LED Lights beat the Heck out of Fluorescent Ones! I have a couple of LED Flashlights. BRIGHT is the Word!

Good Review Paul! Thanks!

Rick


----------



## rad457 (Jun 15, 2013)

I had switched out my shop to the new T-5 fluorescents and then added 2 LED 4' twin lamp fixtures over a wall bench, cannot tell the difference? Shop is heated full time so start up, warm up not a concern! Considering the fluorescents have diffuser covers and the LED are bare bulb(unbreakable) sort of disappointed in the LED? Bulbs cost more than double and power consumption with in a few watts. I really have doubts about the life expectancy?
Also have heard some rumors the the LED's go yellow with age?


----------



## splintergroup (Jan 20, 2015)

Most of the high output LEDs actually produce copious amounts of UV, which is converted to various visible colors by the yellow colored phosphor "goop" placed over the emitter. Cheap LEDs will eventually degrade this coating and actually shift color toward the UV as the phosphor breaks down. Yellowing can be caused by the aging of the protective plastic covers.

LED vs. fluorescent lumen efficiency is about the same (100 lumens/Watt), but LEDs are quickly surpassing this.

The cost difference between the two bulbs is still an issue to consider but give it another 10 years!


----------



## Murdock (Aug 7, 2011)

Thanks for the tip on those bulbs, maybe I will try those out before putting in the 4' LED that I am planning for my new garage shop space.

I have had extremely good luck with LED bulbs all over the house, once they dropped below an insane price I now buy nothing else. I was a fairly early adopter so I can speak for them lasting longer than CFL. Also you don't have the mercury to worry about. Not only are most of them plastic so they don't break as easily but they don't contain mercury (You should still recycle them in my opinion however).

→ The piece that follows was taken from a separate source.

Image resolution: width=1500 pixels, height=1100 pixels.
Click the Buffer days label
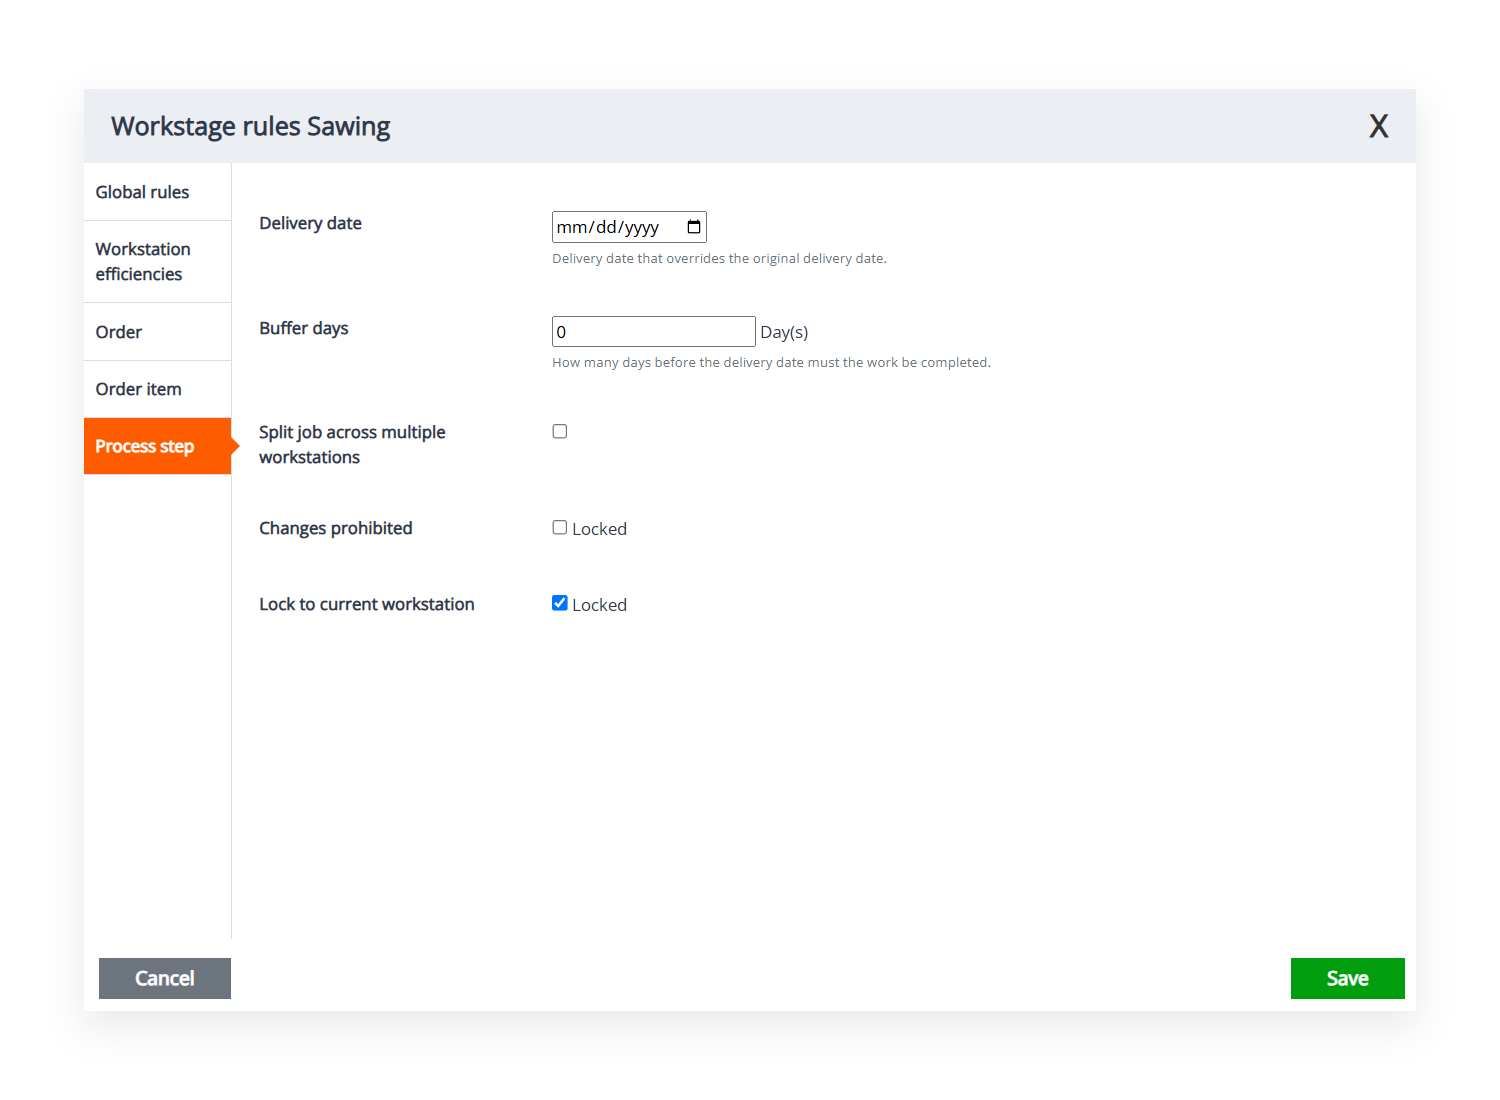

I also like the instant on, I always got annoyed at the warm up time of CFL.

I personally have not experienced yellowing, or at least havn't noticed it. Maybe I don't have the 'cheap' ones…

Between the lower wattage and long life I certainly see a cost advantage. For example in my experience on a 800 lumen bulb (60w equiv) CFL ranges from 11-14 watts while the LEDs I purchase are 9 watt, I have seen lower but I like the cost and color of these for use in the house (Sylvania brand) I havn't picked the exact ones I will put in the shop yet, but I have no doubt they will be cost efficient over a few years.

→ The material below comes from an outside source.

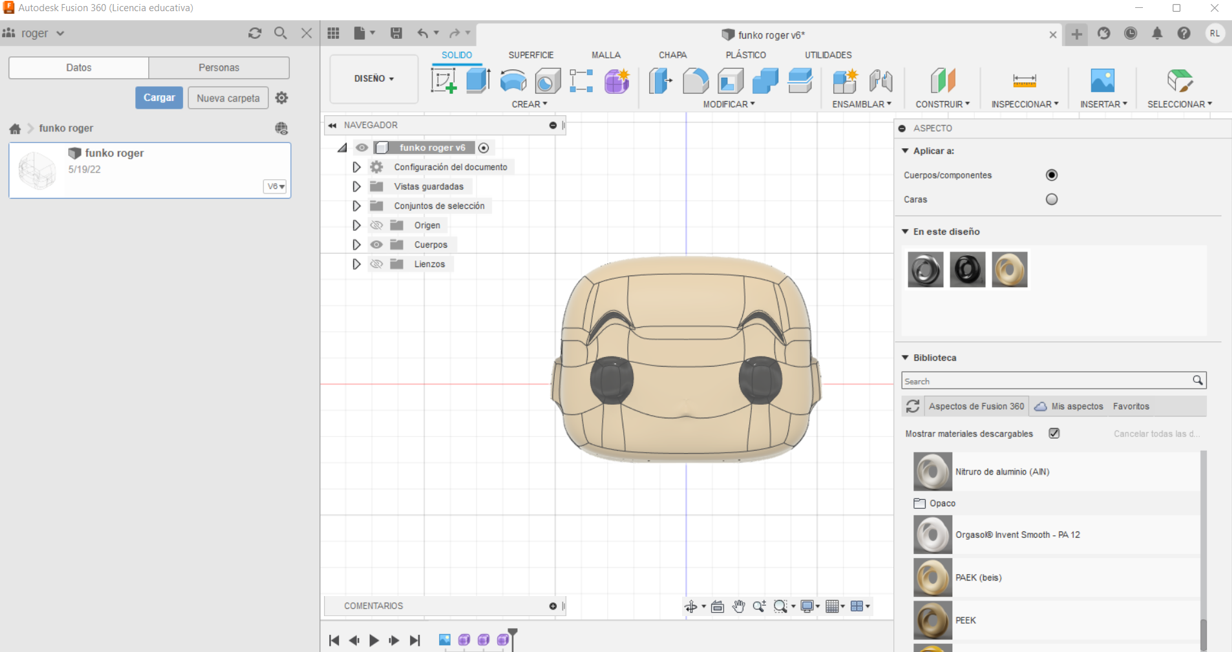This screenshot has width=1232, height=652.
Task: Click the Fillet tool icon
Action: pyautogui.click(x=695, y=81)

One last advantage, I always found with florescent that over time they get dimmer, That doesn't happen with LED so the bulb remains nice and bright though its life. Perhaps in last few weeks of life you might notice some dimming, I have predicted a few burning out based on that…


----------



## rad457 (Jun 15, 2013)

LOL! Cheap bulbs? Around here there wasn't really much choice in LED Bulbs, Costco usually had a bulb! 2 -3 years ago I could buy 3 to 4 bulbs in Bellingham for the price of 1 here in Canada. Yes 90% of my bulbs in my house where smuggled in across the border! This last year Home Depot is getting a little more selection.


----------



## Hermit (Oct 9, 2014)

I recently put an amp meter on my lighting circuit which is 6 -4' led fixtures. 1.8 amps is all it drew. Compare that to one 4' fluorescent fixture. LED's are the way to go.


----------



## rad457 (Jun 15, 2013)

> I recently put an amp meter on my lighting circuit which is 6 -4 led fixtures. 1.8 amps is all it drew. Compare that to one 4 fluorescent fixture. LED s are the way to go.
> 
> - Hermit


Might have to check mine, have 6 Fluorescents on one circuit and 2 LED's on another?


----------



## jimintx (Jan 23, 2014)

When I did my shop build out 4 years ago, I used an array of six 48" fluorescent fixtures, and nine bare-bulls incandescent fixtures. I find the combination to be excellent for my use. (My goal was to eliminate shadows, and I judge the scheme to have been about 97% successful.)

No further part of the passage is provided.